I have a class that has multiple List<> contained within it. Its basically a table stored with each column as a List<>. Each column does not contain the same type. Each list is also the same length (has the same number of elements).

For example:

I have 3 List<> objects; one List, two List, and three List.

//Not syntactically correct
List<DateTime> one = new List...{4/12/2010, 4/9/2006, 4/13/2008};
List<double> two = new List...{24.5, 56.2, 47.4};
List<string> three = new List...{"B", "K", "Z"};

I want to be able to sort list one from oldest to newest: one = {4/9/2006, 4/13/2008, 4/12/2010};

So to do this I moved element 0 to the end.

I then want to sort list two and three the same way; moving the first to the last.

So when I sort one list, I want the data in the corresponding index in the other lists to also change in accordance with how the one list is sorted.

I'm guessing I have to overload IComparer somehow, but I feel like there's a shortcut I haven't realized.

+2  A: 

First you should create a Data object to hold everything.

private class Data
    public DateTime DateTime { get; set; }
    public int Int32 { get; set; }
    public string String { get; set; }

Then you can sort like this.

var l = new List<Data>();
    (a, b) =>
        var r = a.DateTime.CompareTo(b);
        if (r == 0)
            r = a.Int32.CompareTo(b);
            if (r == 0)
                r = a.String.CompareTo(b);
        return r;
So I iterate through the entirety of each list and create a Data struct from the data. Then I sort the data, then I put it back into the lists. This makes sense, but it doesn't seem that efficient. It will at least work and thats better than what I currently have. Thanks. Edit: I don't neccesarily know that there are 3 items so I can't use a struct. A list could probably work but would I have to worry about casting on the big sort?
John Gitzlsan
@John - Do you receive these lists from an uncontrollable source?
Yeah, the List<> objects I recieve cannot be changed; they can be sorted in place though.
John Gitzlsan
+3  A: 

I've handled this design in the past by keeping or creating a separate index list. You first sort the index list, and then use it to sort (or just access) the other lists. You can do this by creating a custom IComparer for the index list. What you do inside that IComparer is to compare based on indexes into the key list. In other words, you are sorting the index list indirectly. Something like:

// This is the compare function for the separate *index* list.
int Compare (object x, object y)
  KeyList[(int) x].CompareTo(KeyList[(int) y])

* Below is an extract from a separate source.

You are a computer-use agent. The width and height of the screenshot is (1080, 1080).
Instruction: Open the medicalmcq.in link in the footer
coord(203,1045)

So you are sorting the index list based on the values in the key list. Then you can use that sorted key list to re-order the other lists. If this is unclear, I'll try to add a more complete example when I get in a situation to post one.

+1. This is an excellent approach. I have exactly this kind of "indirect list" in my personal library; it's useful for many things. Sample code [here](http://nitolinq.codeplex.com/SourceControl/changeset/view/57003#1161747).
Stephen Cleary

Using generic arrays, this can get a bit cumbersome.

One alternative is using the Array.Sort() method that takes an array of keys and an array of values to sort. It first sorts the key array into ascending order and makes sure the array of values is reorganized to match this sort order.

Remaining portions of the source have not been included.